According to the latest housing report from the Resolution Foundation, which used Understanding Society’s COVID-19 data, – age, income and ethnicity affected the quality of homes that people have been occupying during lockdown.
Key findings
- Younger age groups have spent lockdown in considerably poorer housing conditions than those in older age brackets. Young people have less space, are more likely to live in a damp home, are more likely to have no garden, or to live in a derelict or congested neighbourhood than older generations.
- Within age groups, income and ethnicity are strongly corelated with housing quality. The average low-income 55-64-year-old is more likely to contend with damp, or to live in a problematic neighbourhood, than the average 25-34-year-old in the highest income bracket. And on average, those aged 55 and older from BAME backgrounds occupy homes with 30 percent less useable space than their white counterparts.
- One-in-five children from a low-income household has spent lockdown in an overcrowded home, while close to 10 percent are growing up in damp conditions. Nearly 40 percent of under-16s from BAME groups have no obvious garden, and one-quarter live in an objectively poor-quality environment.
- While housing quality has generally improved over time, overcrowding has increased. This is an especially pronounced problem for those with dependent children.
- The private-rented sector (PRS) is the tenure with the poorest record on damp (8 percent of properties), while the social-rented sector contains the largest proportion of households living in overcrowded conditions (16 percent).
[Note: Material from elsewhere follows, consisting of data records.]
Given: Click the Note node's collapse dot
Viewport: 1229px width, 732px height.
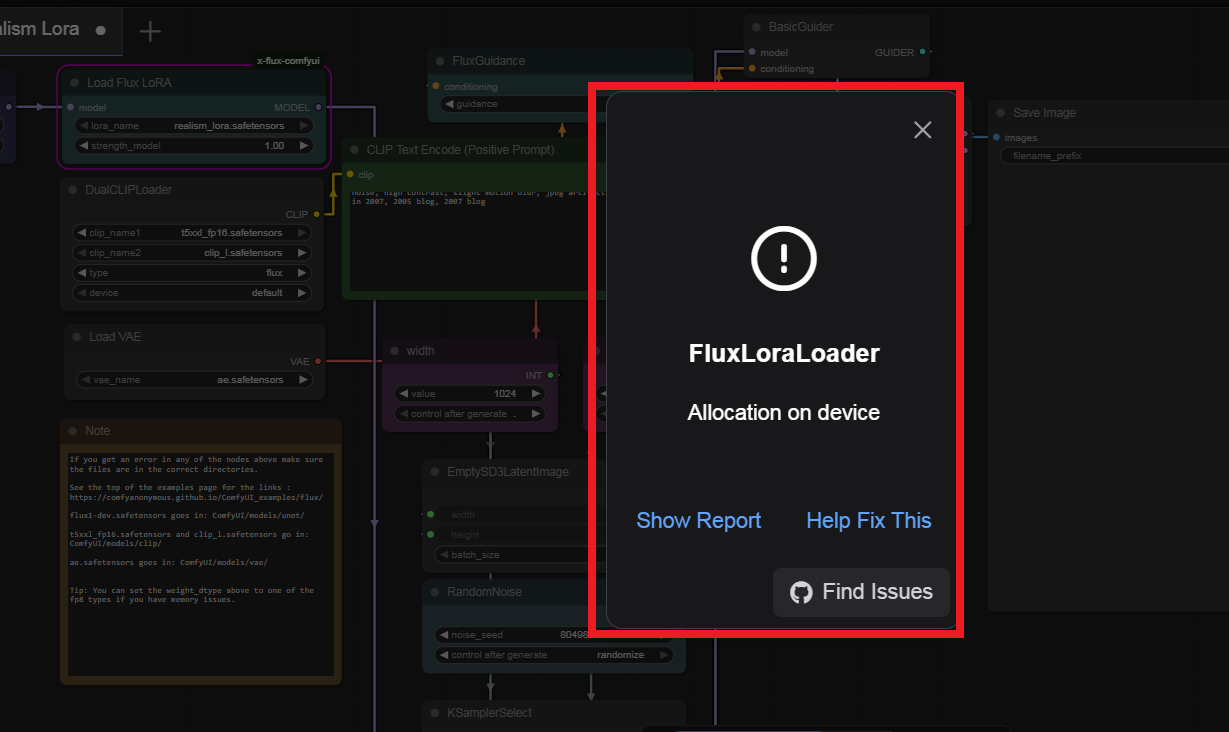Looking at the screenshot, I should (x=72, y=431).
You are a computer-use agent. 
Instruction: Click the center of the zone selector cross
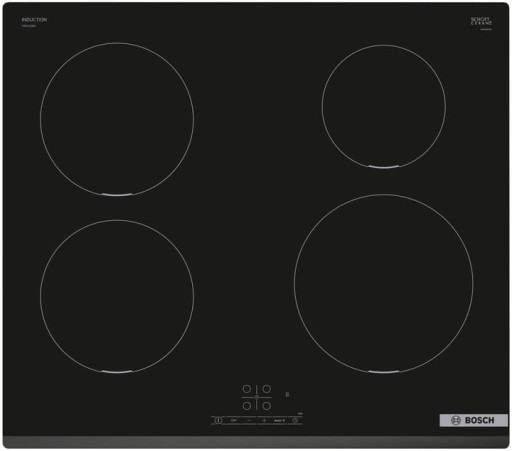(257, 397)
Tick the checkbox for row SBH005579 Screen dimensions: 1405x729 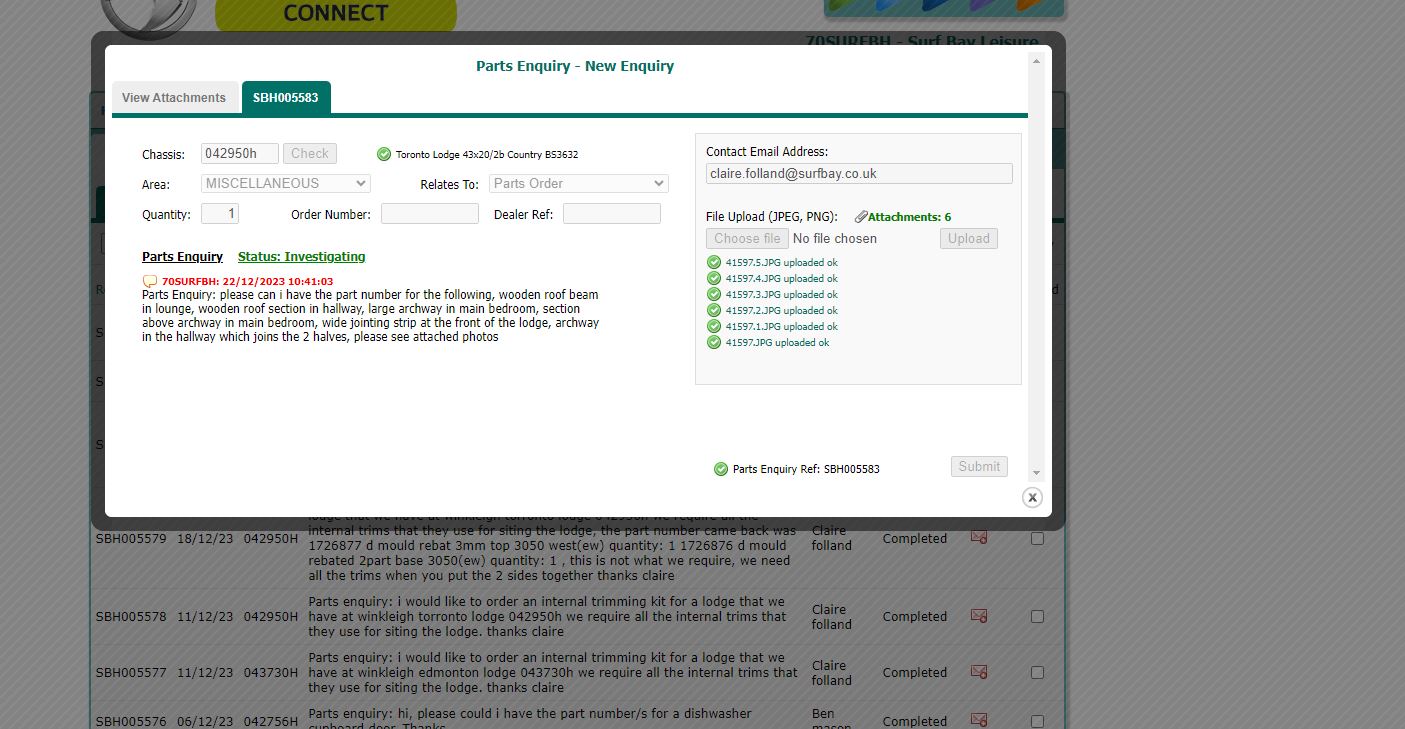click(1037, 538)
The structural shift, whereby many more young people and families with children live in the PRS today than in the past, has played a large role in widening intergenerational gaps in living conditions.
Housing conditions have had a stronger effect on well-being during the pandemic. Even after controlling for key characteristics such as pay and relationship status, the well-being gap between renters and owners has widened over the lockdown period.
The researchers said in the report, “Decent living conditions are not just a ‘nice to have’: they have a profound influence on outcomes including well-being, an effect this note shows has been amplified during the lockdown period. Moreover, the inequalities in living conditions we document here are far from natural. Instead, they are the product of long-run housing trends such as tenure change, lack of building and insufficient regulation of privately rented homes.”